An example that comes to my mind is SSH, yeah you can use SSLH to forward requests coming from 443 to 22, but it’s so much easier to just leave 22 open…
Now, for SSH, if you have certificate authentication or a strong password, I think you can feel quite safe, but what about other random ports? What risks I’m exposing my server to if I open some of them when needed for a service? Is the effort of trying to pass everything through 443/80 worth it?
Move the port to a high port. Install fail2ban and set it to ban quickly. The downside of that is if you fat finger your login more than a couple of times it might ban you. I have whitelist on mine of the IP addresses I know I will be logging in from. I also run TCP wrappers which far too many people screech about it being depreciated. it works and also if set up properly logs all login attempts.

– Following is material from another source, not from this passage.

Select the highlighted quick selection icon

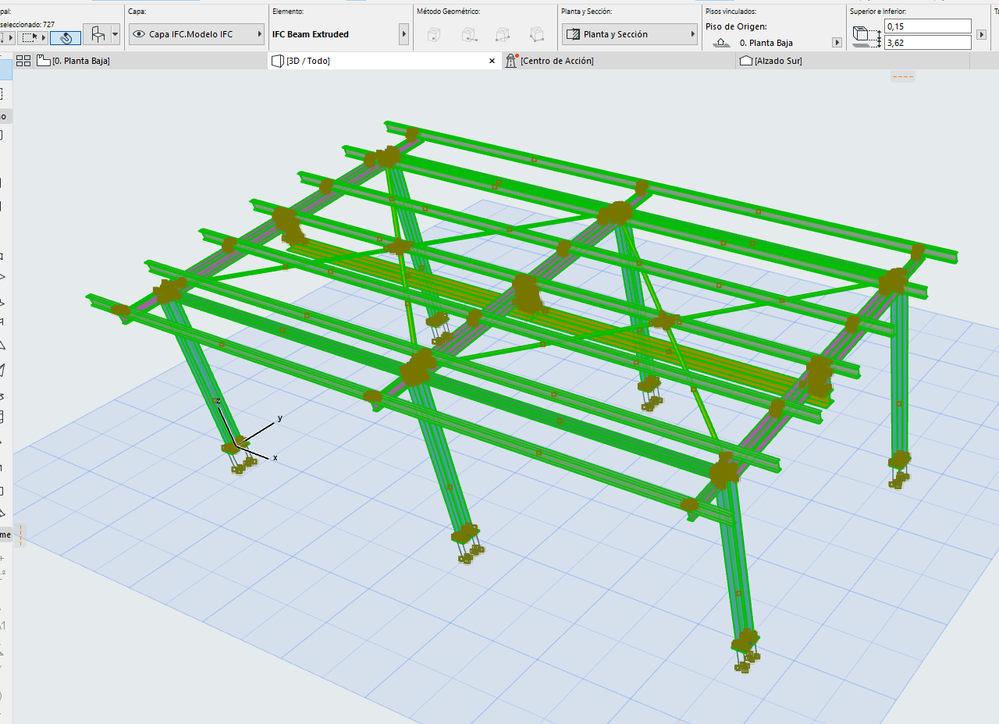(66, 37)
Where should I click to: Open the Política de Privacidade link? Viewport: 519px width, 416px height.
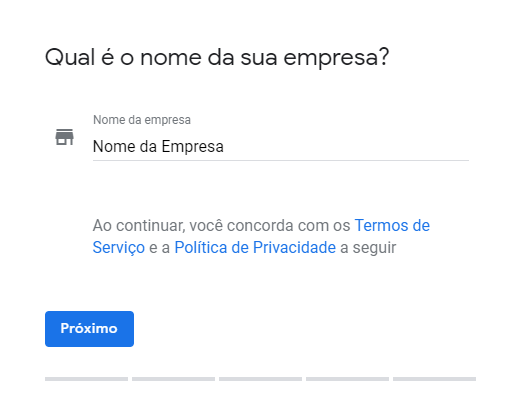[255, 247]
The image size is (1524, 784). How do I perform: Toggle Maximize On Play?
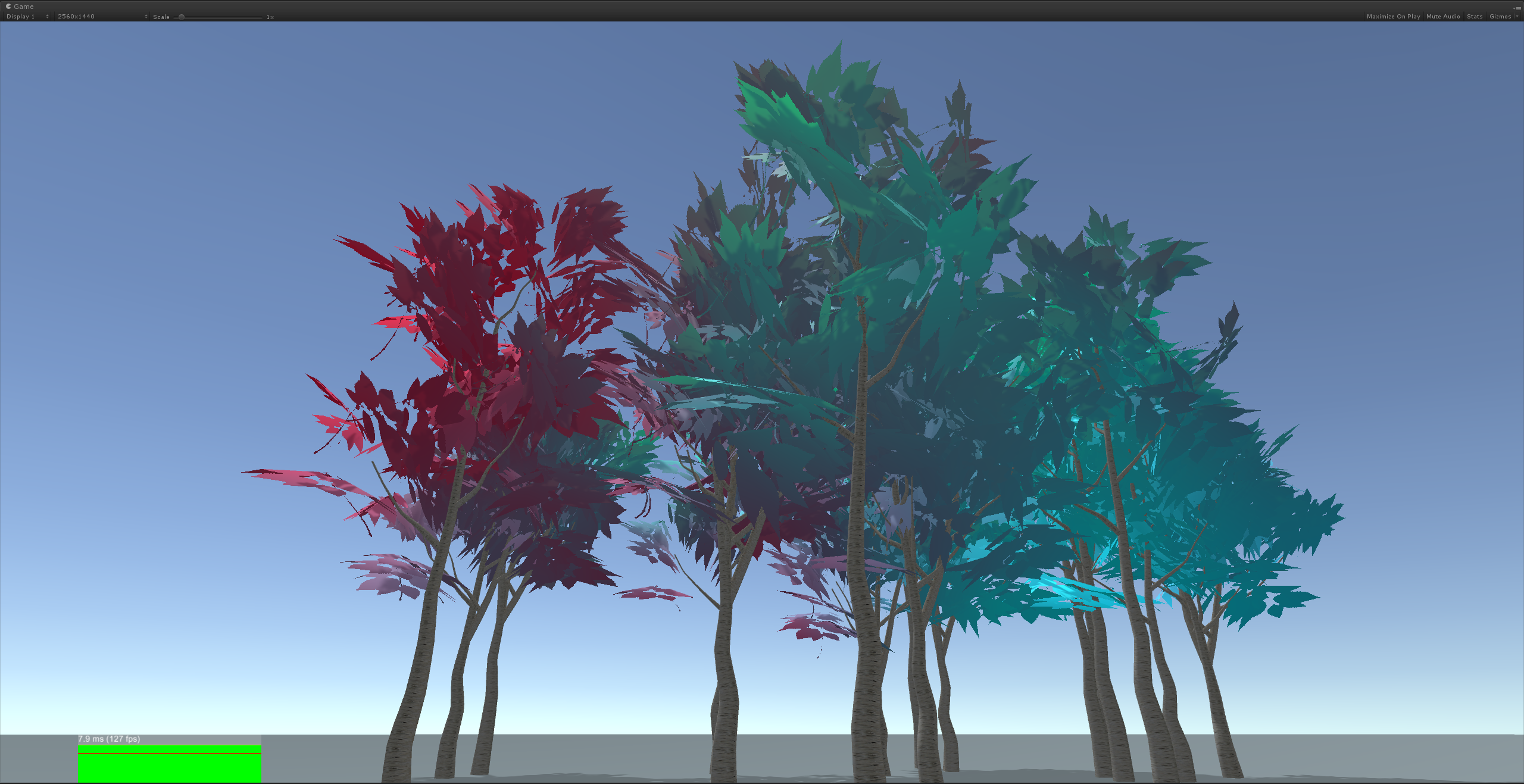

I get about three or four a month on my random high port. Of course most of this depends on you trying to gain access from known addresses or subnet.
I only have the ssh login as a backup. I run wireguard with the ports set to something other than the default port. It allows me to gain access to my home network quickly. While its always possible there might be some bug that would allow someone to access it in the future it works as well as any other solution.